Trio pays hundreds of millions for Spacex trip to space
Three people have booked on the world’s first private flight to the International Space Station ISS. The trio pays SEK 458 million each to accompany Spacex’s spaceships back and forth.
In a year, it’s time – then the world’s first private flight to the ISS takes off. Since 2001, space tourists have been able to travel with Russian spaceships, but now it’s time for the next step.
The three people who have booked their place on the premiere tour are Larry Connor, a real estate and tech contractor from the USA, the Canadian financier Mark Pathy and the Israeli business leader and former fighter pilot Eytan Stibbe.
Departure next year
The tour guide is the former Nasa astronaut Michael López-Alegria, who now works for the company Axiom Space. He is well known in space circles while the other three travelers are “guys who simply want to go to space”, according to Axiom’s CEO. For that, they pay 55 million dollars each, which corresponds to 458 million kronor.
The departure will take place in January 2022. The journey to the ISS, which takes place with a Spacex spacecraft, will take between one and two days. Then the tourists will spend eight days on the International Space Station before it is time to return to Earth.
Fifteen weeks of training
But it is not free to just jump on board – every space tourist must first pass medical tests and then undergo a fifteen-week training program.

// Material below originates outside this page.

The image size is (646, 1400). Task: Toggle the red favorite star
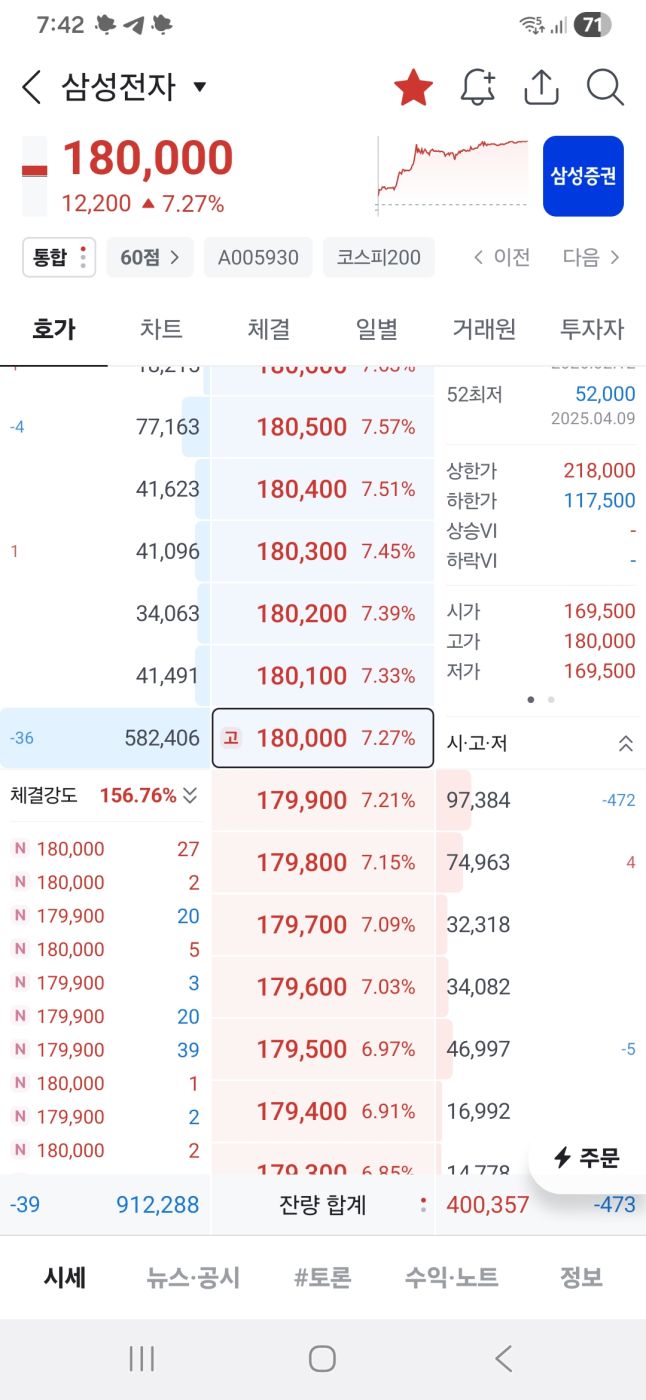tap(413, 88)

Axiom’s long-term goal is to build and maintain its own space station for tourism, so that it does not become dependent on the ISS.
But this very expensive space tourism is not the only one that is about to grow. An alternative is being developed by, among others, Amazon founder Jeff Bezos’ company Blue Origin. Then it’s about short trips up into space, to experience the weightless state, and then go back again. Virgin Galactic, owned by Richard Branson, has similar plans. Those trips would be significantly cheaper and faster than the long trips that Axiom now organizes.